__PROBLEM DETAILS__. The full set of entries must be copied exactly.

++++++++++++++++++++

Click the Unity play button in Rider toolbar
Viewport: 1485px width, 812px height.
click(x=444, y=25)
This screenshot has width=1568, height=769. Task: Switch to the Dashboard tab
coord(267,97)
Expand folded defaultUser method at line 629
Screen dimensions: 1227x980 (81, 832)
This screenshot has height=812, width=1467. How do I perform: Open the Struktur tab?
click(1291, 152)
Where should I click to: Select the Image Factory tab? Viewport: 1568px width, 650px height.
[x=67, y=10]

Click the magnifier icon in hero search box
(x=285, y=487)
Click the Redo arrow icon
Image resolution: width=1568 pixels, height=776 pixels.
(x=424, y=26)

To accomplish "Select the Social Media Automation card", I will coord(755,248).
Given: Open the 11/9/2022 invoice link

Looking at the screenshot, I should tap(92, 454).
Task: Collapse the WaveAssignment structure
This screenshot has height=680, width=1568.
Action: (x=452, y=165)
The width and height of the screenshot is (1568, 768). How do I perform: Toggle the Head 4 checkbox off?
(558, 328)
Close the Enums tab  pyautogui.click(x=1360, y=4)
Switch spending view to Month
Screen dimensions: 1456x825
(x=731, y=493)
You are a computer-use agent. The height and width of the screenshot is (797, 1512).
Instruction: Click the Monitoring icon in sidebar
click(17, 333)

++++++++++++++++++++

__WORKED SOLUTION__.
Click the Unity play button in Rider toolbar
Viewport: 1485px width, 812px height.
click(x=444, y=25)
This screenshot has width=1568, height=769. Task: Switch to the Dashboard tab
coord(267,97)
Expand folded defaultUser method at line 629
Screen dimensions: 1227x980 (81, 832)
This screenshot has height=812, width=1467. How do I perform: Open the Struktur tab?
click(1291, 152)
Where should I click to: Select the Image Factory tab? Viewport: 1568px width, 650px height.
[x=67, y=10]

Click the magnifier icon in hero search box
(x=285, y=487)
Click the Redo arrow icon
Image resolution: width=1568 pixels, height=776 pixels.
(x=424, y=26)

To accomplish "Select the Social Media Automation card", I will coord(755,248).
Given: Open the 11/9/2022 invoice link

Looking at the screenshot, I should tap(92, 454).
Task: Collapse the WaveAssignment structure
This screenshot has height=680, width=1568.
Action: (x=452, y=165)
The width and height of the screenshot is (1568, 768). How do I perform: Toggle the Head 4 checkbox off?
(558, 328)
Close the Enums tab  pyautogui.click(x=1360, y=4)
Switch spending view to Month
Screen dimensions: 1456x825
(x=731, y=493)
You are a computer-use agent. The height and width of the screenshot is (797, 1512).
Instruction: Click the Monitoring icon in sidebar
click(17, 333)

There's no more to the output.